Les autorités brésiliennes n’ont rempli aucune de ces obligations dans l’affaire concernant les meurtres de Marielle et Anderson.

Ce crime grave a été minutieusement planifié. Plusieurs rouages ont été impliqués dans ce processus. Après les meurtres, nous avons constaté d’innombrables impasses et tentatives de faire obstruction à l’enquête au cours des six dernières années, dont beaucoup étaient le fait de représentants de l’État. Tous les responsables doivent répondre de leurs actes.

Nous avons dit et redit que chaque jour d’impunité met en danger la vie de toutes les personnes engagées dans la défense des droits humains au Brésil

Par ailleurs, il est du devoir de l’État brésilien d’assurer des réparations et de prendre des mesures garantissant la non-répétition, afin d’éviter que de tels actes ne se reproduisent. Le Brésil demeure l’un des pays les plus dangereux pour les défenseur·e·s des droits humains. Selon le rapport de Global Witness, entre 2018 et 2022, le pays est passé de la 4e à la 2e place dans le classement des pays où le nombre de défenseur·e·s des droits humains et de l’environnement tués est le plus élevé. Entre 2019 et 2022, trois défenseur·e·s ont été assassinés en moyenne chaque mois dans le pays. Le 14 mars 2024, Amnesty International a publié le document Lettres sur la table, qui systématise les six principales erreurs imputables aux autorités brésiliennes, par action ou par omission, dans l’élucidation du crime, et énonce six recommandations urgentes visant à mettre en place des mesures de non-répétition, notamment : adopter des mécanismes externes efficaces pour l’obligation de rendre des comptes de la police, prévenir et combattre la corruption, participer à des mécanismes d’experts internationaux indépendants, ainsi que reformuler et réellement mettre en œuvre des programmes de protection des défenseur·e·s des droits humains, y compris les responsables de la communication et les écologistes.

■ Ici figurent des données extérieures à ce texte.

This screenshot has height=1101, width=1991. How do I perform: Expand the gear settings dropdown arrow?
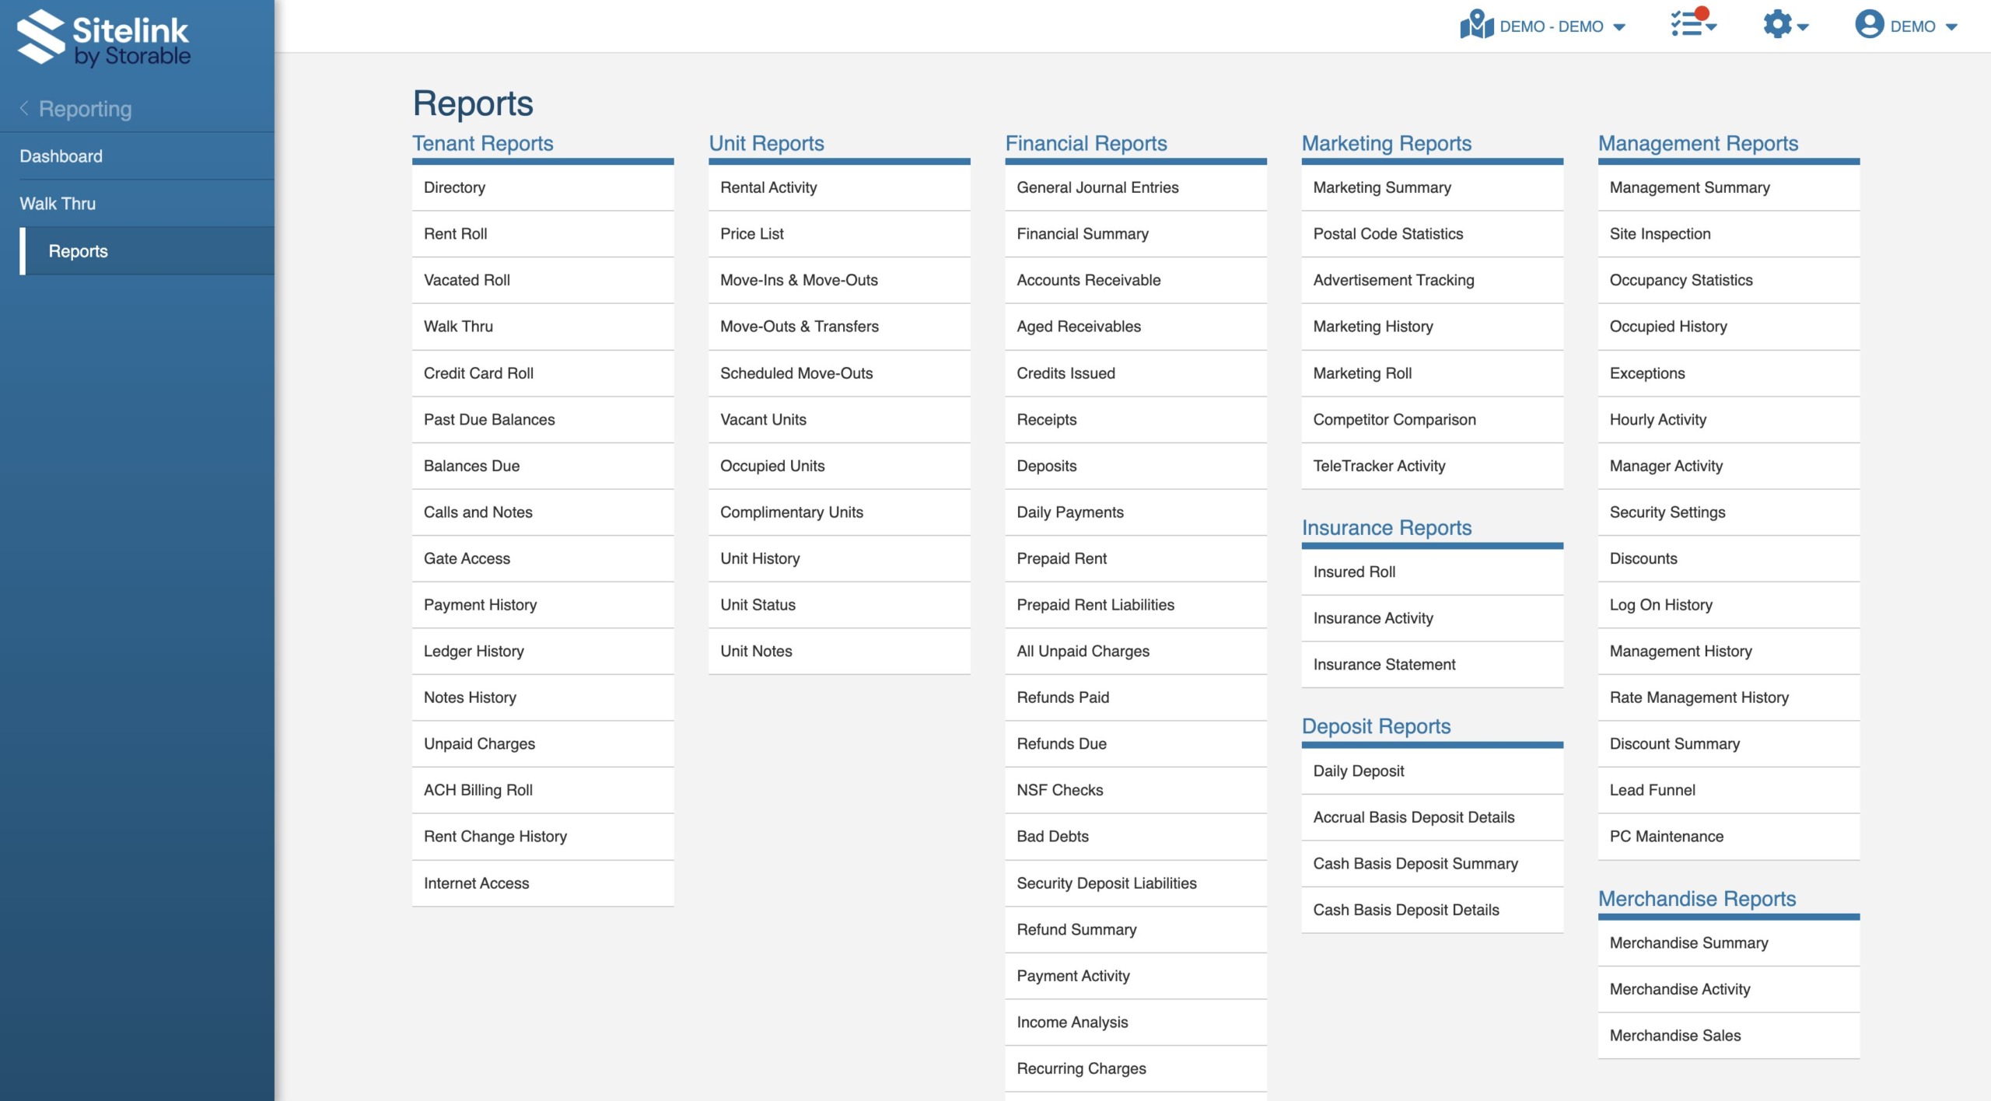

Nous avons dit et redit que chaque jour d’impunité met en danger la vie de toutes les personnes engagées dans la défense des droits humains au Brésil. Alors qu’Élcio de Queiroz et Ronnie Lessa ont été arrêtés en 2019, ce n’est qu’aujourd’hui, à la fin du premier trimestre 2024, que les enquêtes coordonnées en collaboration entre les institutions fédérales, le bureau du procureur général de Rio de Janeiro, la police fédérale et la police judiciaire fédérale, ont pu orienter la société vers une conclusion quant aux « architectes » de ces assassinats.

Amnesty International renouvelle son appel en faveur de la justice. Nous demandons instamment aux autorités brésiliennes de veiller à ce que tous les responsables présumés ayant planifié et perpétré ce crime, ainsi que tous ceux qui opèrent des déviations ou font obstruction lors des investigations, soient traduits en justice dans le cadre de procès équitables conformes aux normes internationales. L’héritage de Marielle ne pourra s’épanouir que si le Brésil devient un lieu sûr pour tous ceux qui défendent les droits humains.